- The Washington Times - Tuesday, December 25, 2001

COLOMBO, Sri Lanka Guns fell silent at the stroke of midnight yesterday as Sri Lanka marked the birth of Jesus with the first cease-fire in the 18-year war between the government and separatist Tamil Tigers.
The rebels called a unilateral cease-fire two weeks ago, and the government reciprocated last week. The fighting halt is to last at least a month.
"We have ordered our units on the front line to strictly observe the cease-fire," a senior military official said. "There will be no shelling or firing from our side, and hopefully the terrorists will also honor their promise."
Reports from the northern Wanni mainland, the headquarters of the separatist Liberation Tigers of Tamil Eelam (LTTE), indicate that rebel leader, Velupillai Pirabhakaran, ordered combat units from his outfit to return to bases and camps. The LTTE has been fighting for a separate homeland for the minority Tamil community. The ethnic conflict has claimed more than 70,000 lives.

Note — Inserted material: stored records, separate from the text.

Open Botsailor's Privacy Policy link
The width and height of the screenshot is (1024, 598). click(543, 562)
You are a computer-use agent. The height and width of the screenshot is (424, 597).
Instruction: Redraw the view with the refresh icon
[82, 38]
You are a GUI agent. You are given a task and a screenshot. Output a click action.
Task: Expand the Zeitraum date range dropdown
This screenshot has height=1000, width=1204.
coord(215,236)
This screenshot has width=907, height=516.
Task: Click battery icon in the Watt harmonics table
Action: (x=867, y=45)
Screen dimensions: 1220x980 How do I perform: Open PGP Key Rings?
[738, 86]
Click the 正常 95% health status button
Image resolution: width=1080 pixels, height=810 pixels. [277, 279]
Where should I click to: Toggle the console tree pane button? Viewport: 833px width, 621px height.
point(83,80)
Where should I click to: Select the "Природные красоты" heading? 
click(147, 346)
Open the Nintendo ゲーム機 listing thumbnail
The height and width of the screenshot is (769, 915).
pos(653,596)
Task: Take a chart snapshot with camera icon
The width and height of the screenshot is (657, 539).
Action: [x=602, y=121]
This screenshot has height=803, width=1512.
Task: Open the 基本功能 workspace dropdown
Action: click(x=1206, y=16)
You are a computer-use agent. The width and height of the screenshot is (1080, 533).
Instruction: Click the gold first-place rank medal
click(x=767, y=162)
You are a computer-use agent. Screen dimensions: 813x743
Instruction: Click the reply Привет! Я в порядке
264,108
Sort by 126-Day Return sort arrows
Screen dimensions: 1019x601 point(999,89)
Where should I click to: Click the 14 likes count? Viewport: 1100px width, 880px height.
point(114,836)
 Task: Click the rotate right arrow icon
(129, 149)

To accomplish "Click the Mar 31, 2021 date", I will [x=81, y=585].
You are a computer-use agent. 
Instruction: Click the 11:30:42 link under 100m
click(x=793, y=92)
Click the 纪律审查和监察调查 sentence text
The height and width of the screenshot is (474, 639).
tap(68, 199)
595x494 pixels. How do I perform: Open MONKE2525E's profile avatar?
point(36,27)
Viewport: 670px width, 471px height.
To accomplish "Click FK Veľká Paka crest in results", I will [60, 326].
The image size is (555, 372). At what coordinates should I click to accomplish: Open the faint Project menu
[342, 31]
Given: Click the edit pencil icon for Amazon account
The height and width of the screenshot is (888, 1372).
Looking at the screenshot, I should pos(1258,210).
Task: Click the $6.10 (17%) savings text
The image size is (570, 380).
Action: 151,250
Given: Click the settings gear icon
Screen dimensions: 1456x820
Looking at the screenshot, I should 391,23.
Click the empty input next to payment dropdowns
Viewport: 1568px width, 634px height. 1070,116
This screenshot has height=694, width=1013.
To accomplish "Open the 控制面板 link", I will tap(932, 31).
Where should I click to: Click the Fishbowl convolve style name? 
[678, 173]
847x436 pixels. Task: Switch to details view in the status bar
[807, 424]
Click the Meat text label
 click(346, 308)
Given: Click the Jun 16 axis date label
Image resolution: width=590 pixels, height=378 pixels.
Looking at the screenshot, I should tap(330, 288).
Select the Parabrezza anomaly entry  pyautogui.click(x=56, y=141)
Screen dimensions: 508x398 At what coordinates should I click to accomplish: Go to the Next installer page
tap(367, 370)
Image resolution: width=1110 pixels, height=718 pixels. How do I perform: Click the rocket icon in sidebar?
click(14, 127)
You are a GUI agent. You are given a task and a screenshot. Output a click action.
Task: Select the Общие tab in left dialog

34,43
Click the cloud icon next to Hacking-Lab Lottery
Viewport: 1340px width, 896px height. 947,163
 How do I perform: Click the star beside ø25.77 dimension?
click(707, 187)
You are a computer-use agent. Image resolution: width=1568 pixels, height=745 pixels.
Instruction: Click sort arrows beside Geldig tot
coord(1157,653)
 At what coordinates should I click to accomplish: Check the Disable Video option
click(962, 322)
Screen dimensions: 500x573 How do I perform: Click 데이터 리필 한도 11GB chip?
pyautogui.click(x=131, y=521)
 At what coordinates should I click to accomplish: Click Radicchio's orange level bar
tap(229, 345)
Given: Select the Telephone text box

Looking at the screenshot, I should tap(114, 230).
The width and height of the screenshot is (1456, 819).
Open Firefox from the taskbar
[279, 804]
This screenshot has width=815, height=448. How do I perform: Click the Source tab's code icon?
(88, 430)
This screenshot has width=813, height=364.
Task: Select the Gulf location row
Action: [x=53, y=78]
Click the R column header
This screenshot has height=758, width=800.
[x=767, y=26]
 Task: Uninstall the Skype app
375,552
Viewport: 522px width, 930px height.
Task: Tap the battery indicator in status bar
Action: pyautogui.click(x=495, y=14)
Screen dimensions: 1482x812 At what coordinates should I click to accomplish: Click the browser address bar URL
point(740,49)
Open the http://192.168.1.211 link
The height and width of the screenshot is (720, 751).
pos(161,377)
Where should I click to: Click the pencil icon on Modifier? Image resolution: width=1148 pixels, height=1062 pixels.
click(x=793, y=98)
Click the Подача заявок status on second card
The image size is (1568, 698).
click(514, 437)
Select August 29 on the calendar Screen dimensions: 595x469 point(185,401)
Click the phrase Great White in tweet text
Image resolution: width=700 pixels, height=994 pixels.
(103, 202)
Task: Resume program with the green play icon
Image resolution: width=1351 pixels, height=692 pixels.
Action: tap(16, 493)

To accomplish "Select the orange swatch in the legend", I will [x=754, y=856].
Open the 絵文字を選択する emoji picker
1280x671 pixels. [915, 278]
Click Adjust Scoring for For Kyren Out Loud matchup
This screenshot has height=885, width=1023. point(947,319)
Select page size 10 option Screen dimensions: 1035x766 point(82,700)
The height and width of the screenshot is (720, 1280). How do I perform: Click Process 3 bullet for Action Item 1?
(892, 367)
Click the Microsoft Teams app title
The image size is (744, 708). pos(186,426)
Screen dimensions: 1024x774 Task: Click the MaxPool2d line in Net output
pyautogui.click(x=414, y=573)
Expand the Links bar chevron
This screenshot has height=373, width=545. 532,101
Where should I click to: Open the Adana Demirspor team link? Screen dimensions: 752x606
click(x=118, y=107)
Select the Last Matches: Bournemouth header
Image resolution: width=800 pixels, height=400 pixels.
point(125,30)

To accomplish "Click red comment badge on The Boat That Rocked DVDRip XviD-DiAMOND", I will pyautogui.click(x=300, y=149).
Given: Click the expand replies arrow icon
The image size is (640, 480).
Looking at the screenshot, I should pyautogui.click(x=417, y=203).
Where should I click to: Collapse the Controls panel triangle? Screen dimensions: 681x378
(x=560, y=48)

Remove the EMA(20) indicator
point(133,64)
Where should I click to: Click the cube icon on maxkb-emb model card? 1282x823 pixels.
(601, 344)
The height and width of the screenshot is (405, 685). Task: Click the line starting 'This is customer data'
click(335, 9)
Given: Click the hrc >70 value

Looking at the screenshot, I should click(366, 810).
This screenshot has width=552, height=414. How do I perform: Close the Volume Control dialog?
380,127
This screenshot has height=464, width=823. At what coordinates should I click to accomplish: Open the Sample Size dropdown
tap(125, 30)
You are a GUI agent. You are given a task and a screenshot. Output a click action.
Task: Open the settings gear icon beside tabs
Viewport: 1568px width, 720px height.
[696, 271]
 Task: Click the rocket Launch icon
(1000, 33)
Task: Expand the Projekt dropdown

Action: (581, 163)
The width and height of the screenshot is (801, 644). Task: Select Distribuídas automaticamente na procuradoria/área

The government also announced that it would meet the second demand of the LTTE. From Jan. 15, when the minority Tamil community celebrates the religious festival Thai Pongal, the government will lift the economic blockade imposed on the rebel-controlled north and east of the country.
The LTTE has offered to extend the cease-fire.
"If the Sri Lankan government reciprocates positively to our goodwill gesture and ceases armed hostilities against our forces and takes immediate steps to remove the economic embargo and other restrictions, the LTTE will favorably consider extending the period of cease-fire to create cordial conditions for a stable peace and de-escalation," the LTTE said in a statement.
The lifting of embargo would mean free supply of antibiotics, anti-malarial drugs and several other life-saving drugs that were not allowed to be carried to the rebel-held region.